EXERCISE AIM: A word-for-word copy of the listing is needed. Retype it in full.

WORKING DATA:
========================
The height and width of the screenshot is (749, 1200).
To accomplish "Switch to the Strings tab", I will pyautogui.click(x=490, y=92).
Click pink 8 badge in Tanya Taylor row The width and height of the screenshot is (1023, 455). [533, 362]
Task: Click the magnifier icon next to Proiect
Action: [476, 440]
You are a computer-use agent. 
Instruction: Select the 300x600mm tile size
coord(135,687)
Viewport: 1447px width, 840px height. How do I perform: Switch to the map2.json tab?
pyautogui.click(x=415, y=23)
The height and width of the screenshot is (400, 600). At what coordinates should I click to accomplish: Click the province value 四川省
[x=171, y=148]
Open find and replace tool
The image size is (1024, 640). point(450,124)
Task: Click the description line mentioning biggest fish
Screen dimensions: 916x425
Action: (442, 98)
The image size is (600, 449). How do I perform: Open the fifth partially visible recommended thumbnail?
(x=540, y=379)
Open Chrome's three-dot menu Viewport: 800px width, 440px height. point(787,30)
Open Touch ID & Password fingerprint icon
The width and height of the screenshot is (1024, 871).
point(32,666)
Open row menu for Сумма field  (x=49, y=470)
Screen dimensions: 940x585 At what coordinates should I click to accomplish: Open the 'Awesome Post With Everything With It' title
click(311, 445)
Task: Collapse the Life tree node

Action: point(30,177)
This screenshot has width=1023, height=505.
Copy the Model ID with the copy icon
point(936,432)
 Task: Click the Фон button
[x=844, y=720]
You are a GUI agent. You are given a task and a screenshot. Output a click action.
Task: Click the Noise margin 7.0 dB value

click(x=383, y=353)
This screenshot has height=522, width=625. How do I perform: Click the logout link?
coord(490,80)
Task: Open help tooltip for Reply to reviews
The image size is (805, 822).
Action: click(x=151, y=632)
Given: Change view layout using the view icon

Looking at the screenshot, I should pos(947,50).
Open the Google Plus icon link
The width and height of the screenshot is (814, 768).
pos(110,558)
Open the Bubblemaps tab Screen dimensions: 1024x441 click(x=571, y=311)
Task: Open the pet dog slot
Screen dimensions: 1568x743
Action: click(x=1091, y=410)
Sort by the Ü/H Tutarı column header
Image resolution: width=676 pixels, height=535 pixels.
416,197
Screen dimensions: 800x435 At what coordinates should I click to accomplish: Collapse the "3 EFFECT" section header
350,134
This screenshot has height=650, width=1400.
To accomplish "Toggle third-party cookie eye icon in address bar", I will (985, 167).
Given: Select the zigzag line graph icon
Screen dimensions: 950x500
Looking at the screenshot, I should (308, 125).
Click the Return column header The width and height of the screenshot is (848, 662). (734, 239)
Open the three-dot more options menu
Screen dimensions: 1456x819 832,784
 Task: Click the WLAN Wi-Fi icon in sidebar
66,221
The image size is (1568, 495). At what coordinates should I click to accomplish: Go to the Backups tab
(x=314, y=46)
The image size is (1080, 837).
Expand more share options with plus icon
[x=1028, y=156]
========================
SOLUTION TO THIS PROBLEM:
The height and width of the screenshot is (749, 1200).
To accomplish "Switch to the Strings tab", I will pyautogui.click(x=490, y=92).
Click pink 8 badge in Tanya Taylor row The width and height of the screenshot is (1023, 455). [533, 362]
Task: Click the magnifier icon next to Proiect
Action: [476, 440]
You are a computer-use agent. 
Instruction: Select the 300x600mm tile size
coord(135,687)
Viewport: 1447px width, 840px height. How do I perform: Switch to the map2.json tab?
pyautogui.click(x=415, y=23)
The height and width of the screenshot is (400, 600). At what coordinates should I click to accomplish: Click the province value 四川省
[x=171, y=148]
Open find and replace tool
The image size is (1024, 640). point(450,124)
Task: Click the description line mentioning biggest fish
Screen dimensions: 916x425
Action: (442, 98)
The image size is (600, 449). How do I perform: Open the fifth partially visible recommended thumbnail?
(x=540, y=379)
Open Chrome's three-dot menu Viewport: 800px width, 440px height. point(787,30)
Open Touch ID & Password fingerprint icon
The width and height of the screenshot is (1024, 871).
point(32,666)
Open row menu for Сумма field  (x=49, y=470)
Screen dimensions: 940x585 At what coordinates should I click to accomplish: Open the 'Awesome Post With Everything With It' title
click(311, 445)
Task: Collapse the Life tree node

Action: point(30,177)
This screenshot has width=1023, height=505.
Copy the Model ID with the copy icon
point(936,432)
 Task: Click the Фон button
[x=844, y=720]
You are a GUI agent. You are given a task and a screenshot. Output a click action.
Task: Click the Noise margin 7.0 dB value

click(x=383, y=353)
This screenshot has height=522, width=625. How do I perform: Click the logout link?
coord(490,80)
Task: Open help tooltip for Reply to reviews
The image size is (805, 822).
Action: click(x=151, y=632)
Given: Change view layout using the view icon

Looking at the screenshot, I should pos(947,50).
Open the Google Plus icon link
The width and height of the screenshot is (814, 768).
pos(110,558)
Open the Bubblemaps tab Screen dimensions: 1024x441 click(x=571, y=311)
Task: Open the pet dog slot
Screen dimensions: 1568x743
Action: click(x=1091, y=410)
Sort by the Ü/H Tutarı column header
Image resolution: width=676 pixels, height=535 pixels.
416,197
Screen dimensions: 800x435 At what coordinates should I click to accomplish: Collapse the "3 EFFECT" section header
350,134
This screenshot has height=650, width=1400.
To accomplish "Toggle third-party cookie eye icon in address bar", I will (985, 167).
Given: Select the zigzag line graph icon
Screen dimensions: 950x500
Looking at the screenshot, I should (308, 125).
Click the Return column header The width and height of the screenshot is (848, 662). (734, 239)
Open the three-dot more options menu
Screen dimensions: 1456x819 832,784
 Task: Click the WLAN Wi-Fi icon in sidebar
66,221
The image size is (1568, 495). At what coordinates should I click to accomplish: Go to the Backups tab
(x=314, y=46)
The image size is (1080, 837).
Expand more share options with plus icon
[x=1028, y=156]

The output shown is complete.